[Stored data]
******
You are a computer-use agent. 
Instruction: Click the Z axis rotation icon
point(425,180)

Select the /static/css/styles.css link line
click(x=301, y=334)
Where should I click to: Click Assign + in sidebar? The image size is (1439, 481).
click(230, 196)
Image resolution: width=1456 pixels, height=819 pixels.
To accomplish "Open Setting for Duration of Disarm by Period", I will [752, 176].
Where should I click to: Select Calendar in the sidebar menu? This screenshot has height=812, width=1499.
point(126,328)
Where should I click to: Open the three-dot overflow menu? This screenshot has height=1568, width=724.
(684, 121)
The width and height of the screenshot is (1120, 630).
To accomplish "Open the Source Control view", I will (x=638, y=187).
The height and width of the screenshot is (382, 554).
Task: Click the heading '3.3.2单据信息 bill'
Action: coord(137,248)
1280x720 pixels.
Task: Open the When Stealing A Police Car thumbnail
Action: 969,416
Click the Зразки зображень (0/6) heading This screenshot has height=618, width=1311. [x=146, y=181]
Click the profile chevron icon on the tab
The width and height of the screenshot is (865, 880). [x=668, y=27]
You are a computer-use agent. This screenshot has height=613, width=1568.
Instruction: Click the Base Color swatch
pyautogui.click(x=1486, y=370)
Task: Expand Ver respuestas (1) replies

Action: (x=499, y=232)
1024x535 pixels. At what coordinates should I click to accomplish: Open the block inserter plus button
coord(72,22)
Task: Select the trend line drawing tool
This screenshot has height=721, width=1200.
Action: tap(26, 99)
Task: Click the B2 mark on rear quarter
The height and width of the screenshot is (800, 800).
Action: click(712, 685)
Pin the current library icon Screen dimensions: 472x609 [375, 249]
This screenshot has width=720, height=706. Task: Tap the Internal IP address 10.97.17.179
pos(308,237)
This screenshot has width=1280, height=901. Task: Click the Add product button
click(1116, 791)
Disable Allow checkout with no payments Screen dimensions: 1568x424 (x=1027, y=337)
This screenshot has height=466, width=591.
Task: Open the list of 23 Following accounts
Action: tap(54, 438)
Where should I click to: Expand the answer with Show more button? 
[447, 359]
******
> WORK ITEM: Transcribe each entry precisely, missing none.

> SOLUTION BELOW:
You are a computer-use agent. 
Instruction: Click the Z axis rotation icon
point(425,180)

Select the /static/css/styles.css link line
click(x=301, y=334)
Where should I click to: Click Assign + in sidebar? The image size is (1439, 481).
click(230, 196)
Image resolution: width=1456 pixels, height=819 pixels.
To accomplish "Open Setting for Duration of Disarm by Period", I will [752, 176].
Where should I click to: Select Calendar in the sidebar menu? This screenshot has height=812, width=1499.
point(126,328)
Where should I click to: Open the three-dot overflow menu? This screenshot has height=1568, width=724.
(684, 121)
The width and height of the screenshot is (1120, 630).
To accomplish "Open the Source Control view", I will (x=638, y=187).
The height and width of the screenshot is (382, 554).
Task: Click the heading '3.3.2单据信息 bill'
Action: coord(137,248)
1280x720 pixels.
Task: Open the When Stealing A Police Car thumbnail
Action: 969,416
Click the Зразки зображень (0/6) heading This screenshot has height=618, width=1311. [x=146, y=181]
Click the profile chevron icon on the tab
The width and height of the screenshot is (865, 880). [x=668, y=27]
You are a computer-use agent. This screenshot has height=613, width=1568.
Instruction: Click the Base Color swatch
pyautogui.click(x=1486, y=370)
Task: Expand Ver respuestas (1) replies

Action: (x=499, y=232)
1024x535 pixels. At what coordinates should I click to accomplish: Open the block inserter plus button
coord(72,22)
Task: Select the trend line drawing tool
This screenshot has height=721, width=1200.
Action: tap(26, 99)
Task: Click the B2 mark on rear quarter
The height and width of the screenshot is (800, 800).
Action: click(712, 685)
Pin the current library icon Screen dimensions: 472x609 [375, 249]
This screenshot has width=720, height=706. Task: Tap the Internal IP address 10.97.17.179
pos(308,237)
This screenshot has width=1280, height=901. Task: Click the Add product button
click(1116, 791)
Disable Allow checkout with no payments Screen dimensions: 1568x424 (x=1027, y=337)
This screenshot has height=466, width=591.
Task: Open the list of 23 Following accounts
Action: tap(54, 438)
Where should I click to: Expand the answer with Show more button? 
[447, 359]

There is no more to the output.